**Problem to work on:** Can you rewrite all of the data below, swapping every "Where should I click to" for "Where do I click to" and leaving everything else unchanged?

**Records from a dataset:**
--*--

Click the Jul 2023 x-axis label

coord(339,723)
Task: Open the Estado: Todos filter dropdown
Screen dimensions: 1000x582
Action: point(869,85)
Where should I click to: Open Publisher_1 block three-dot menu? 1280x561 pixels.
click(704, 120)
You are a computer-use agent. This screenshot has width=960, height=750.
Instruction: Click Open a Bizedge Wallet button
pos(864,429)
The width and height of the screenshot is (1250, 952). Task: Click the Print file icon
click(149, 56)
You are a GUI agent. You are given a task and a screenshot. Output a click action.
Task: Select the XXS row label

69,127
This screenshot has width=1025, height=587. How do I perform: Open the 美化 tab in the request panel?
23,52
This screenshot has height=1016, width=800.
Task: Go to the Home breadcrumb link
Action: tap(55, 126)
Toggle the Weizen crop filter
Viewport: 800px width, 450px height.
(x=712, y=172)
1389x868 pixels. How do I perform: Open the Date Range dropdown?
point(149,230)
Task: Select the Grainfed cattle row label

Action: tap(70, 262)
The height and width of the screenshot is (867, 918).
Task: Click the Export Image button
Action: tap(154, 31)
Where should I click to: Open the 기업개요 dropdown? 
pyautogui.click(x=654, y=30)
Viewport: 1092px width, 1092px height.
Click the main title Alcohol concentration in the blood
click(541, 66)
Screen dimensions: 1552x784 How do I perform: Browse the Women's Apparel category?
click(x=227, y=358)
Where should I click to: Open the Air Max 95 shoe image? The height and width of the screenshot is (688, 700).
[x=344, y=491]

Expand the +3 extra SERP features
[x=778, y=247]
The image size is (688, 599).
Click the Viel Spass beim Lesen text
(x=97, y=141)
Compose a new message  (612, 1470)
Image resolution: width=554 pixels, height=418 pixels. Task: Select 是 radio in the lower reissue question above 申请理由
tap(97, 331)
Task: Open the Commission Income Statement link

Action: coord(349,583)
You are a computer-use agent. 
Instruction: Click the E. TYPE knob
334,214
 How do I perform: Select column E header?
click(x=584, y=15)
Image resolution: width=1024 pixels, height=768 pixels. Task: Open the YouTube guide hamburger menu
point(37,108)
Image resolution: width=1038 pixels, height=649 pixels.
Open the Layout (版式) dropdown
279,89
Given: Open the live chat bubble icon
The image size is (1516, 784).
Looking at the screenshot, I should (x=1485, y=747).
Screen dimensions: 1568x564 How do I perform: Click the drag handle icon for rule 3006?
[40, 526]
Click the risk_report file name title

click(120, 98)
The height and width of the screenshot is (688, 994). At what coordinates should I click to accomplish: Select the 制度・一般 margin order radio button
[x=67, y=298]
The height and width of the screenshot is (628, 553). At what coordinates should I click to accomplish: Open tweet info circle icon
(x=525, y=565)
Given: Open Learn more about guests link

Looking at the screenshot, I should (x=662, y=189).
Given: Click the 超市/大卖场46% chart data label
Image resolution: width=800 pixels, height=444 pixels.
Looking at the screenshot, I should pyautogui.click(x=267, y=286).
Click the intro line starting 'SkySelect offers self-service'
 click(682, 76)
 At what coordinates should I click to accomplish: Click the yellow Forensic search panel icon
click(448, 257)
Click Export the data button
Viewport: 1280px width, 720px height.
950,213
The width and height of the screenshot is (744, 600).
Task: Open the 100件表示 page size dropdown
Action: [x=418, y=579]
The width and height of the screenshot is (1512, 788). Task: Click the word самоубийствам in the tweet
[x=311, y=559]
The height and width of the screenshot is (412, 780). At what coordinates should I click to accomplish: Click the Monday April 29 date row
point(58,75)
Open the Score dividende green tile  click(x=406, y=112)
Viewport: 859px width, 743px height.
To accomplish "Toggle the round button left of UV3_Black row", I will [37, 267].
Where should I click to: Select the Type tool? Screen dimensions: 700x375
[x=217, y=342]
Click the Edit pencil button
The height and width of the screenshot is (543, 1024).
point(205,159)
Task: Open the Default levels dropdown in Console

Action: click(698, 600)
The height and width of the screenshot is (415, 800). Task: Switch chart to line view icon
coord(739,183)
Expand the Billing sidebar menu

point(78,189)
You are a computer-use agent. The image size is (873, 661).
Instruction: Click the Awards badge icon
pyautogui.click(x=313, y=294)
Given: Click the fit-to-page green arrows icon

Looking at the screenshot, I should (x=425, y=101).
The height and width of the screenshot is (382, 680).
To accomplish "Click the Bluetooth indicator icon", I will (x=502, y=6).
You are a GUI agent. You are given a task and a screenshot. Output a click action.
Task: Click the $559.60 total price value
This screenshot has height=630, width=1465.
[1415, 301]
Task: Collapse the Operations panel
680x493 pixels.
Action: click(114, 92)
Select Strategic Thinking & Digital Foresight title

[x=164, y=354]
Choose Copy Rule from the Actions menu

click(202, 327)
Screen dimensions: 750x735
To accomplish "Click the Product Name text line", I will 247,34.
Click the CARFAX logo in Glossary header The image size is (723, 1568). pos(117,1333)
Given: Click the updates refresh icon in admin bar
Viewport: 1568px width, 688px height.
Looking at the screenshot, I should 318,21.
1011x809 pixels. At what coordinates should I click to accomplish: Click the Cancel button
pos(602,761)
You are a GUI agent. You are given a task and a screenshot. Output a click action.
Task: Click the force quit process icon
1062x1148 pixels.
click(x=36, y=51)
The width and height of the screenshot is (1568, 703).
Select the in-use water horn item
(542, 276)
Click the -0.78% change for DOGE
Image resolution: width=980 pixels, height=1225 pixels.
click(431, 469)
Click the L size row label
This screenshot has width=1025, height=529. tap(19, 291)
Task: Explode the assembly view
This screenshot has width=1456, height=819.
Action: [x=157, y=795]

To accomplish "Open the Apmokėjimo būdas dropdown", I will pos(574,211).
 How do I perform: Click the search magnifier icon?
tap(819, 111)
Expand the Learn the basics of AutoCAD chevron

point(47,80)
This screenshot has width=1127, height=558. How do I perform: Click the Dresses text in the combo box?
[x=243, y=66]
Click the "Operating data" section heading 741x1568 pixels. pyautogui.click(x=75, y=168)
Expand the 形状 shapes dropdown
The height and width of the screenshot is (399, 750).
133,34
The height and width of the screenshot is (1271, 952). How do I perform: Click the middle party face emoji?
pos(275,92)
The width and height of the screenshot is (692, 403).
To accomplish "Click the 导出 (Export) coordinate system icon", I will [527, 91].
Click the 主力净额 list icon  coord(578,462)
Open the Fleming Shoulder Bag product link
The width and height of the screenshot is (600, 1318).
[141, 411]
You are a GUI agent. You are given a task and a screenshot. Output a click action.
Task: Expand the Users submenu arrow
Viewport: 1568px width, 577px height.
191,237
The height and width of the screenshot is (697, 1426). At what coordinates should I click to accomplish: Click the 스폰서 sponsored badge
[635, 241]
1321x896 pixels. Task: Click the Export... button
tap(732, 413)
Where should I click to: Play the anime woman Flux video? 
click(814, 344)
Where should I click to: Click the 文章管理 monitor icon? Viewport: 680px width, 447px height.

--*--

**Solution:**
Click the Jul 2023 x-axis label

coord(339,723)
Task: Open the Estado: Todos filter dropdown
Screen dimensions: 1000x582
Action: point(869,85)
Where do I click to: Open Publisher_1 block three-dot menu? 1280x561 pixels.
click(704, 120)
You are a computer-use agent. This screenshot has width=960, height=750.
Instruction: Click Open a Bizedge Wallet button
pos(864,429)
The width and height of the screenshot is (1250, 952). Task: Click the Print file icon
click(149, 56)
You are a GUI agent. You are given a task and a screenshot. Output a click action.
Task: Select the XXS row label

69,127
This screenshot has width=1025, height=587. How do I perform: Open the 美化 tab in the request panel?
23,52
This screenshot has height=1016, width=800.
Task: Go to the Home breadcrumb link
Action: tap(55, 126)
Toggle the Weizen crop filter
Viewport: 800px width, 450px height.
(x=712, y=172)
1389x868 pixels. How do I perform: Open the Date Range dropdown?
point(149,230)
Task: Select the Grainfed cattle row label

Action: tap(70, 262)
The height and width of the screenshot is (867, 918).
Task: Click the Export Image button
Action: tap(154, 31)
Where do I click to: Open the 기업개요 dropdown? 
pyautogui.click(x=654, y=30)
Viewport: 1092px width, 1092px height.
Click the main title Alcohol concentration in the blood
click(541, 66)
Screen dimensions: 1552x784 How do I perform: Browse the Women's Apparel category?
click(x=227, y=358)
Where do I click to: Open the Air Max 95 shoe image? The height and width of the screenshot is (688, 700).
[x=344, y=491]

Expand the +3 extra SERP features
[x=778, y=247]
The image size is (688, 599).
Click the Viel Spass beim Lesen text
(x=97, y=141)
Compose a new message  (612, 1470)
Image resolution: width=554 pixels, height=418 pixels. Task: Select 是 radio in the lower reissue question above 申请理由
tap(97, 331)
Task: Open the Commission Income Statement link

Action: coord(349,583)
You are a computer-use agent. 
Instruction: Click the E. TYPE knob
334,214
 How do I perform: Select column E header?
click(x=584, y=15)
Image resolution: width=1024 pixels, height=768 pixels. Task: Open the YouTube guide hamburger menu
point(37,108)
Image resolution: width=1038 pixels, height=649 pixels.
Open the Layout (版式) dropdown
279,89
Given: Open the live chat bubble icon
The image size is (1516, 784).
Looking at the screenshot, I should (x=1485, y=747).
Screen dimensions: 1568x564 How do I perform: Click the drag handle icon for rule 3006?
[40, 526]
Click the risk_report file name title

click(120, 98)
The height and width of the screenshot is (688, 994). At what coordinates should I click to accomplish: Select the 制度・一般 margin order radio button
[x=67, y=298]
The height and width of the screenshot is (628, 553). At what coordinates should I click to accomplish: Open tweet info circle icon
(x=525, y=565)
Given: Open Learn more about guests link

Looking at the screenshot, I should (x=662, y=189).
Given: Click the 超市/大卖场46% chart data label
Image resolution: width=800 pixels, height=444 pixels.
Looking at the screenshot, I should pyautogui.click(x=267, y=286).
Click the intro line starting 'SkySelect offers self-service'
 click(682, 76)
 At what coordinates should I click to accomplish: Click the yellow Forensic search panel icon
click(448, 257)
Click Export the data button
Viewport: 1280px width, 720px height.
950,213
The width and height of the screenshot is (744, 600).
Task: Open the 100件表示 page size dropdown
Action: [x=418, y=579]
The width and height of the screenshot is (1512, 788). Task: Click the word самоубийствам in the tweet
[x=311, y=559]
The height and width of the screenshot is (412, 780). At what coordinates should I click to accomplish: Click the Monday April 29 date row
point(58,75)
Open the Score dividende green tile  click(x=406, y=112)
Viewport: 859px width, 743px height.
To accomplish "Toggle the round button left of UV3_Black row", I will [37, 267].
Where do I click to: Select the Type tool? Screen dimensions: 700x375
[x=217, y=342]
Click the Edit pencil button
The height and width of the screenshot is (543, 1024).
point(205,159)
Task: Open the Default levels dropdown in Console

Action: click(698, 600)
The height and width of the screenshot is (415, 800). Task: Switch chart to line view icon
coord(739,183)
Expand the Billing sidebar menu

point(78,189)
You are a computer-use agent. The image size is (873, 661).
Instruction: Click the Awards badge icon
pyautogui.click(x=313, y=294)
Given: Click the fit-to-page green arrows icon

Looking at the screenshot, I should (x=425, y=101).
The height and width of the screenshot is (382, 680).
To accomplish "Click the Bluetooth indicator icon", I will (x=502, y=6).
You are a GUI agent. You are given a task and a screenshot. Output a click action.
Task: Click the $559.60 total price value
This screenshot has height=630, width=1465.
[1415, 301]
Task: Collapse the Operations panel
680x493 pixels.
Action: click(114, 92)
Select Strategic Thinking & Digital Foresight title

[x=164, y=354]
Choose Copy Rule from the Actions menu

click(202, 327)
Screen dimensions: 750x735
To accomplish "Click the Product Name text line", I will 247,34.
Click the CARFAX logo in Glossary header The image size is (723, 1568). pos(117,1333)
Given: Click the updates refresh icon in admin bar
Viewport: 1568px width, 688px height.
Looking at the screenshot, I should 318,21.
1011x809 pixels. At what coordinates should I click to accomplish: Click the Cancel button
pos(602,761)
You are a GUI agent. You are given a task and a screenshot. Output a click action.
Task: Click the force quit process icon
1062x1148 pixels.
click(x=36, y=51)
The width and height of the screenshot is (1568, 703).
Select the in-use water horn item
(542, 276)
Click the -0.78% change for DOGE
Image resolution: width=980 pixels, height=1225 pixels.
click(431, 469)
Click the L size row label
This screenshot has width=1025, height=529. tap(19, 291)
Task: Explode the assembly view
This screenshot has width=1456, height=819.
Action: [x=157, y=795]

To accomplish "Open the Apmokėjimo būdas dropdown", I will pos(574,211).
 How do I perform: Click the search magnifier icon?
tap(819, 111)
Expand the Learn the basics of AutoCAD chevron

point(47,80)
This screenshot has width=1127, height=558. How do I perform: Click the Dresses text in the combo box?
[x=243, y=66]
Click the "Operating data" section heading 741x1568 pixels. pyautogui.click(x=75, y=168)
Expand the 形状 shapes dropdown
The height and width of the screenshot is (399, 750).
133,34
The height and width of the screenshot is (1271, 952). How do I perform: Click the middle party face emoji?
pos(275,92)
The width and height of the screenshot is (692, 403).
To accomplish "Click the 导出 (Export) coordinate system icon", I will [527, 91].
Click the 主力净额 list icon  coord(578,462)
Open the Fleming Shoulder Bag product link
The width and height of the screenshot is (600, 1318).
[141, 411]
You are a GUI agent. You are given a task and a screenshot. Output a click action.
Task: Expand the Users submenu arrow
Viewport: 1568px width, 577px height.
191,237
The height and width of the screenshot is (697, 1426). At what coordinates should I click to accomplish: Click the 스폰서 sponsored badge
[635, 241]
1321x896 pixels. Task: Click the Export... button
tap(732, 413)
Where do I click to: Play the anime woman Flux video? 
click(814, 344)
Where do I click to: Click the 文章管理 monitor icon? Viewport: 680px width, 447px height.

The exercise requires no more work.